Il fegato è collegato al diaframma tramite legamenti e tessuto connettivo. Il diaframma è collegato direttamente alla colonna lombare attraverso:
- pilastri diaframmatici
- legamenti arcuati
- fascia toracolombare
È noto che quando il diaframma si muove male:
- aumenta la tensione dello Psoas
- si irrigidisce il Quadrato dei Lombi
- si altera la pressione addominale
- aumenta il carico sulla zona lombare
Molti pazienti con lombalgia riferiscono miglioramenti quando si lavora sulla respirazione diaframmatica. Il diaframma è uno dei principali responsabili del collegamento funzionale tra fegato e zona lombare.
3. Cosa dice la ricerca sui trattamenti viscerali
Alcune revisioni scientifiche indicano che il lavoro manuale sulla mobilità viscerale può:
- ridurre il dolore
- migliorare la sensazione di “schiena libera”
- potenziare l’efficacia della fisioterapia
Tuttavia:
- gli studi sono pochi
- la qualità metodologica è variabile
- non esistono prove definitive
Quindi: utile, ma non miracoloso. Va sempre inserito in un approccio più ampio.

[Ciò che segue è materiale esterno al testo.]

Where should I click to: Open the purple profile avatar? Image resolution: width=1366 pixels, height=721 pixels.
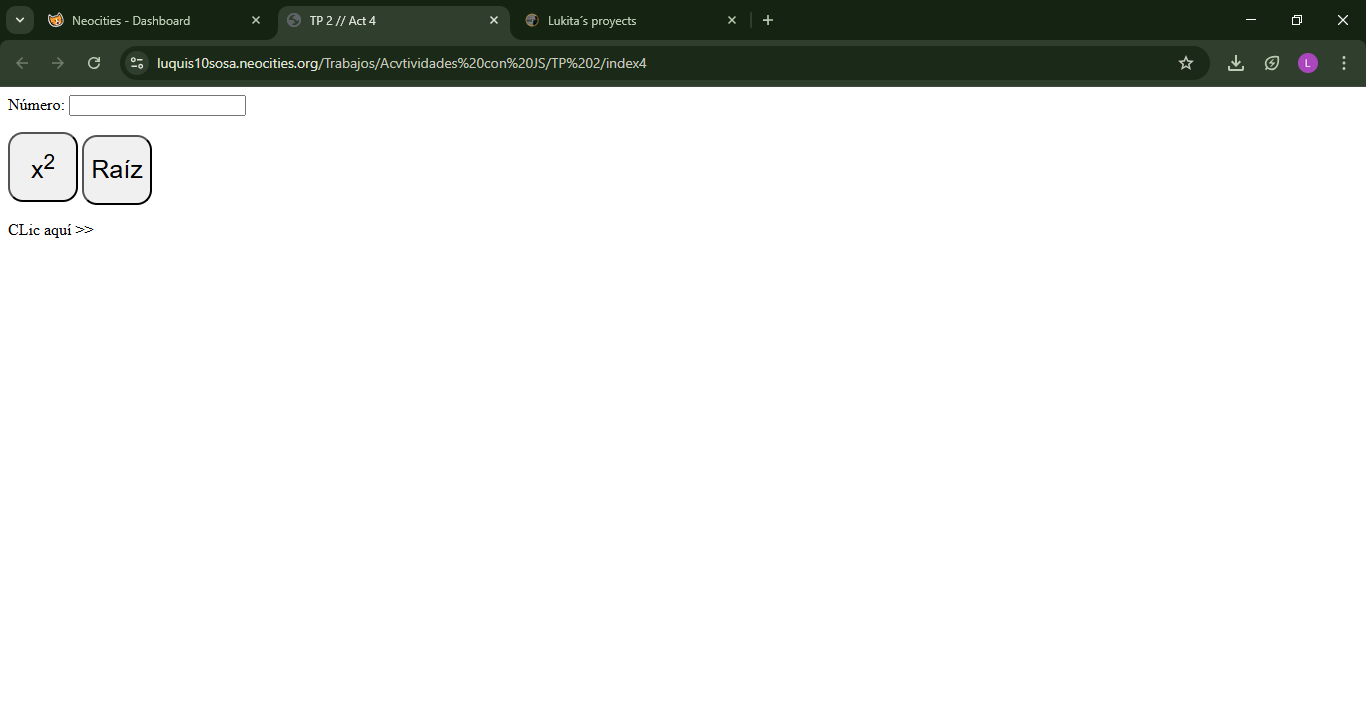1308,63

4. Collegamenti indiretti: metabolismo, stress e postura
Oltre all’anatomia, il fegato influisce sulla schiena attraverso vie indirette ma concrete:
- stile alimentare pesante → tensione addominale → alterazione del diaframma
- stress cronico → respiro corto → ipertono di Psoas e lombari
- stanchezza metabolica → riduzione del movimento → rigidità posturale
- aumento del peso → sovraccarico della zona lombare
Il dolore lombare può peggiorare quando il diaframma non si muove correttamente. Non servono teorie complesse: è fisiologia.

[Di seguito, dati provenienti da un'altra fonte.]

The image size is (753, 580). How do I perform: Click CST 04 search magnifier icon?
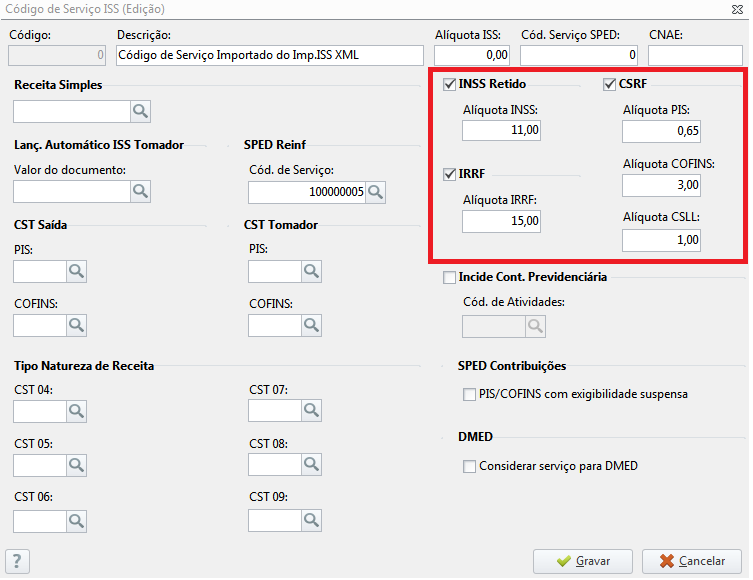click(76, 411)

5. Kinesiologia Umanistica: analisi funzionale, non diagnosi
Nel rispetto rigoroso dei limiti professionali, la kinesiologia umanistica non diagnostica patologie, ma osserva come il corpo si organizza. Il test muscolare permette di valutare:
- compensi
- schemi di rigidità
- interferenze tra respirazione, postura e stabilità
Muscoli chiave da osservare
• Muscoli indicatori principali:
Psoas, Gran Dorsale, Quadrato dei Lombi e muscoli profondi connessi alla stabilità lombare. La loro risposta può suggerire restrizioni diaframmatiche o tensioni viscerali.
• Parete addominale:
Fondamentale per la gestione della pressione intra-addominale e per proteggere la colonna.

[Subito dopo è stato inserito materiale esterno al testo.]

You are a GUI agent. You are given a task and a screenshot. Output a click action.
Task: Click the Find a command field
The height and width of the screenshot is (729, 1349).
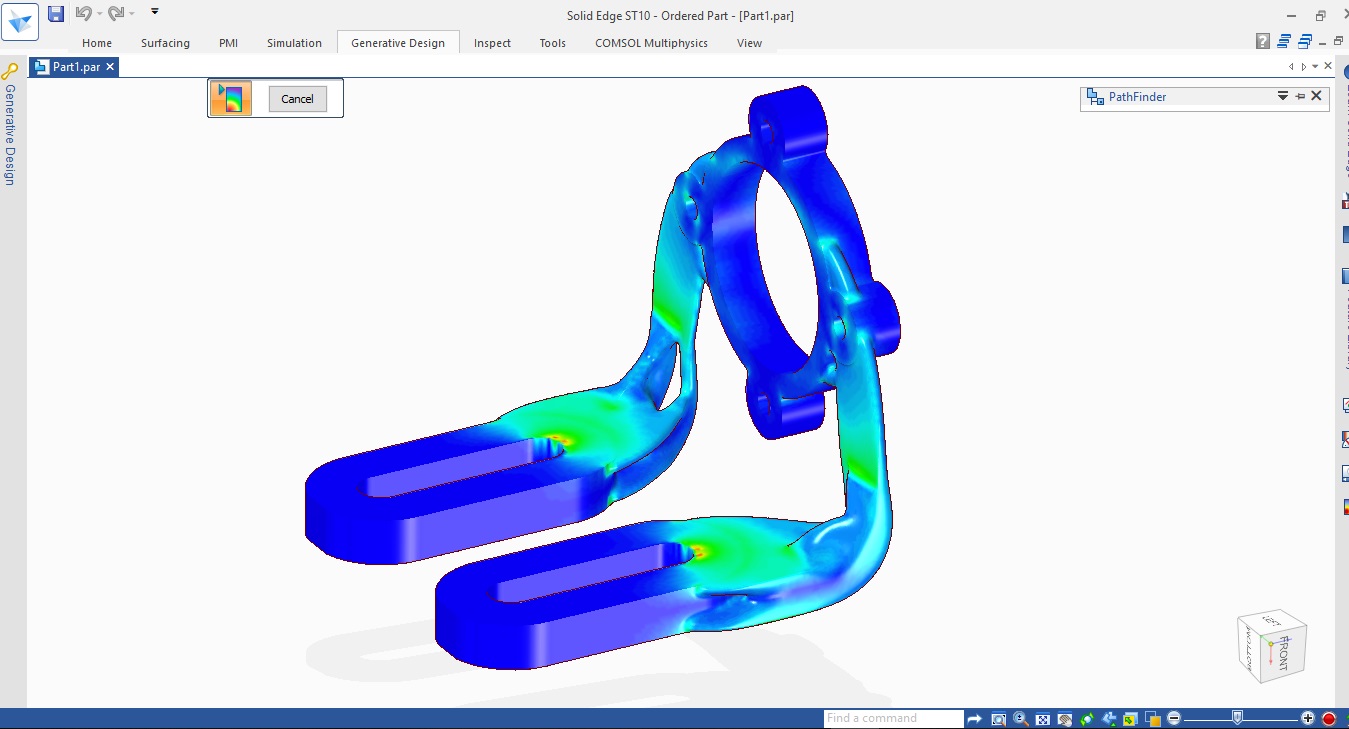tap(892, 718)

• Muscoli respiratori e accessori (diaframma, scaleni, intercostali):
Quando non funzionano bene, la schiena compensa.
Questo approccio permette di costruire interventi manuali e posturali più precisi, senza sconfinare nella diagnosi medica.
6. Quando serve il medico
Rinvio immediato se compaiono:
- febbre
- formicolii o perdita di forza
- difficoltà a controllare vescica o intestino
- dolore notturno crescente
- trauma recente
- sintomi viscerali importanti
Questa distinzione è essenziale per un professionista serio.
7. Approccio integrato e realistico
Un percorso efficace per la lombalgia può includere:
- esercizi mirati
- rieducazione respiratoria
- trattamenti manuali
- tecniche fasciali e viscerali dolci
- miglioramento dello stile di vita
- gestione dello stress
Non si “cura il fegato con le mani”. Si aiuta la persona a ritrovare equilibrio in modo completo.
FAQ – Domande Frequenti
Il fegato può causare mal di schiena lombare?
Direttamente no, ma tensioni diaframmatiche o viscerali possono contribuire a sovraccaricare la zona lombare.
Il dolore alla spalla destra può venire dal fegato?
Sì, è un caso classico di dolore riferito.
Il massaggio viscerale può aiutare la lombalgia?
In alcuni casi sì, soprattutto se integrato a movimento, respirazione e posture funzionali.
Come capire se il mal di schiena dipende da un organo?
Se ci sono anche sintomi digestivi, febbre, nausea o segni sistemici, serve una valutazione medica.